Gündemin yoğunluğundan fırsat bulup da Slaven Biliç üzerine bir şeyler yazamadım. Artık zamanıdır. Öncelikle Biliç’i “ç” harfiyle yazmayı yeğlediğimi belirteyim: Sırp-Hırvat fonetik alfabesinde soyadının son harfi ç sesi veriyor, Türkçe klavyede özgün alfabedeki aksanı kullanamayacağımıza göre, Biliç diye yazmak en doğrusu. Çoğu yerde Bilic yazımına rastlıyorum, doğru kullanım için not düşmüş olayım.

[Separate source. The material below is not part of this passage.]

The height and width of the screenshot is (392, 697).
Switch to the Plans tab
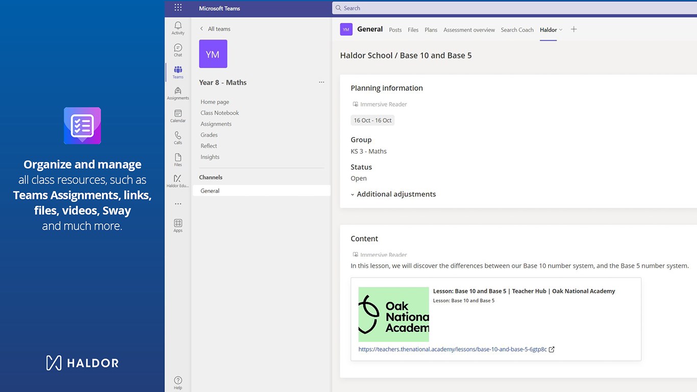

“Bu ne titizlik yahu?” diyenleriniz olmuştur. E, olacak o kadar, del Bosque ve Schuster deneyimlerinden ve orada yapılan sayısız yanlıştan ağzı yanmış bir yorumcu olarak söz alıyorum ne de olsa. Geldiğinde göklere çıkarılan adların 3-5 ayda tırnak-mendil kontrolüne maruz kalır hale geldiğini, hatta kendilerinden “Schuster Efendi” ya da “Yeniköy Kasabı” diye söz edildiğini unutmayalım. Biliç’in Hırvatistan’a oynattığı futbolu beğeniyle izliyordum, L. Moskova deneyimi hakkında yeterli fikre sahip değilim, çok az maçını izledim, bir şey söylemem yanlış olur.
Beni korkutan şey, işin başında çok fazla Biliç güzellemesi yapılmaya başlanmış olması. Yukarıdaki örnekleri o yüzden verdim zaten. Biliç’in pozitif futbol yandaşı bir sistem hocası olduğuna eminim. Yine de deneyim birikimi tartışmaya açık. Bu yanıyla Biliç tercihi bir risk. Ama kesinlikle üstlenilmesi gereken bir risk. Ne anlamda söylüyorum bunu? Beşiktaş son iki sezondur zaman yitiriyor. Beşiktaş’ı pozitif futbola taşımaya talip her ad benim için makbul.
Biliç hangi taktik anlayışı benimseyecek, nasıl bir oyun düzeni oturtacak, hep birlikte sahada göreceğiz. Ben şimdiden taraftara uyarımı yapayım: “Büyük iniş çıkışlara hazır olun.” Schuster döneminde de aynı şeyi defalarca söyledim, işe yaramadı. İş Schuster’in kişilik özelliklerini tartışmaya vardı, şiddetle karşısında durdum. Biliç’in hırsından rockseverliğine kadar pek çok kişilik özelliği bana uyuyor, ben de taraftarın aradığı “Asi Ruh”u görüyorum onda. Ama asıl iş sahadaki futbolda, pozitif futbolun sahaya nasıl yansıyacağında.
Mesajım net: Beklentileri abartmayalım, sabırlı olmayı başaralım. Bu taraftar 17’de 17 saçmalığını başına saranları unutmuş olamaz. Böyle saçmalıklar camiayı zehirlerken doğruların arkasında durmak zordur. Doğruları sahada görmeyi bekleyelim, görünce de sonuna kadar destekleyelim.